Lines for locating text and elements:
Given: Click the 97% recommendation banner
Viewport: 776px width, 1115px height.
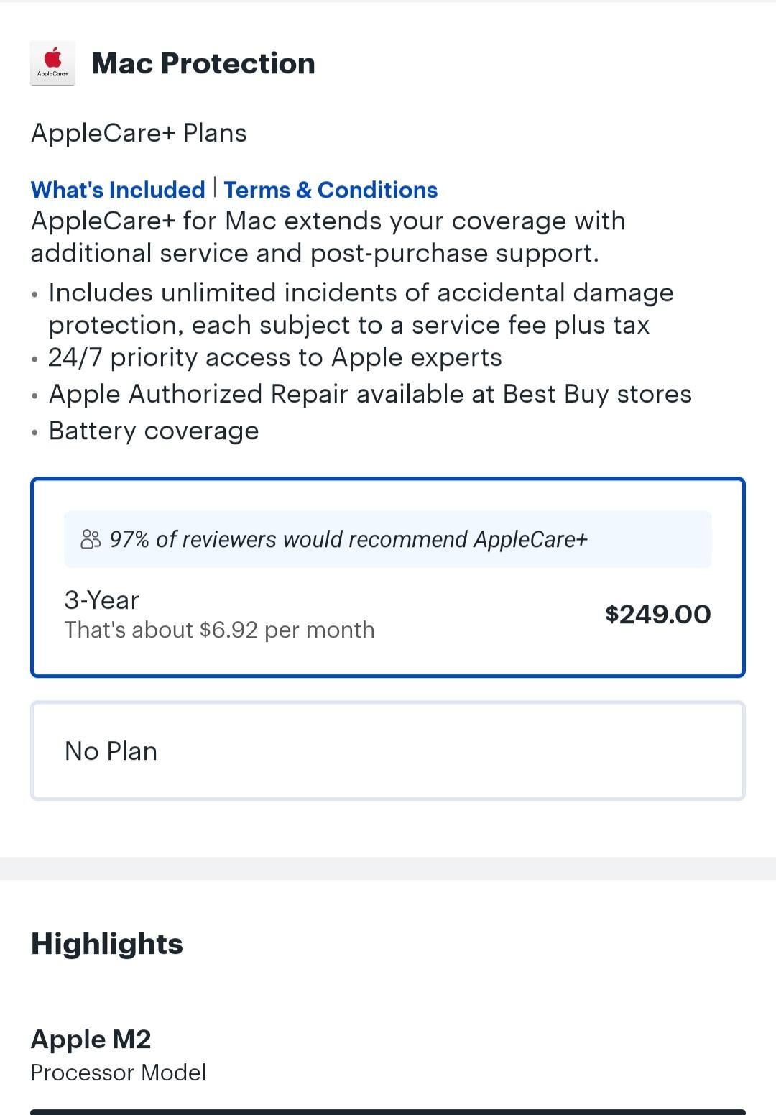Looking at the screenshot, I should [388, 540].
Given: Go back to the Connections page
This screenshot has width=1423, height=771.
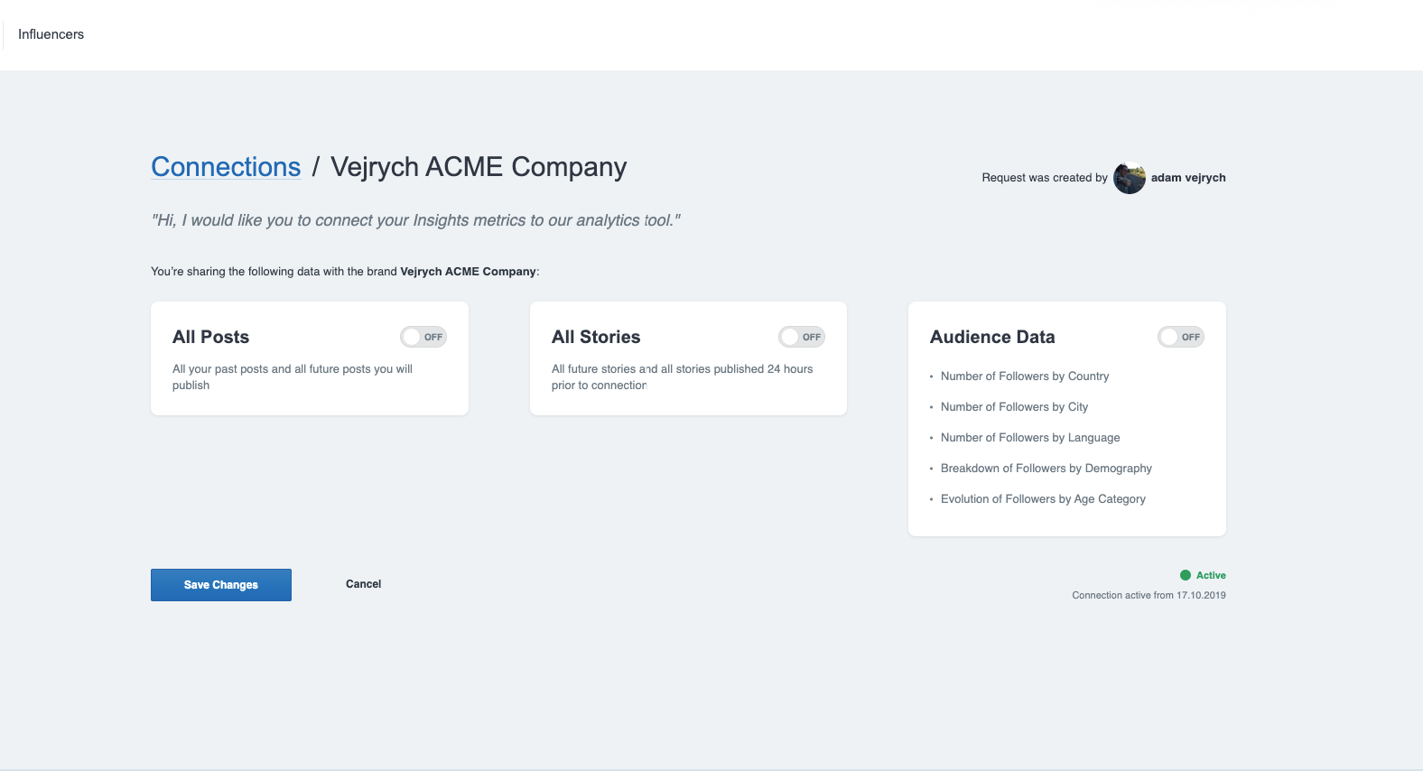Looking at the screenshot, I should point(226,167).
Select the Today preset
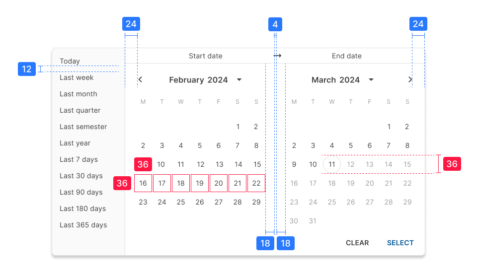The width and height of the screenshot is (477, 278). coord(70,61)
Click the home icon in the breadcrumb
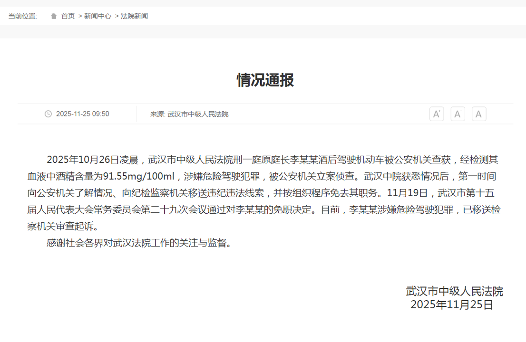The height and width of the screenshot is (342, 526). (x=54, y=16)
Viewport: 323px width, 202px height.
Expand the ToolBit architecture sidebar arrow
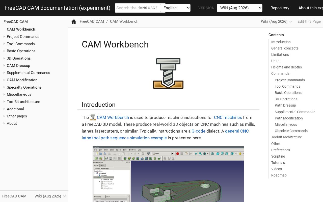pos(4,102)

The exercise:
Could you output the lines from the start through the line containing "The width and" as a Markdown table with the columns Row and Line, skipping blank lines and leaving the pictures out?

Solution to the exercise:
| Row | Line |
|---|---|
| 1 | Given: Click the 97% recommendation banner |
| 2 | Viewport: 776px width, 1115px height. |
| 3 | Looking at the screenshot, I should [388, 540]. |
| 4 | Given: Go back to the Connections page |
| 5 | This screenshot has width=1423, height=771. |
| 6 | Looking at the screenshot, I should point(226,167). |
| 7 | Select the Today preset |
| 8 | The width and height of the screenshot is (477, 278). coord(70,61) |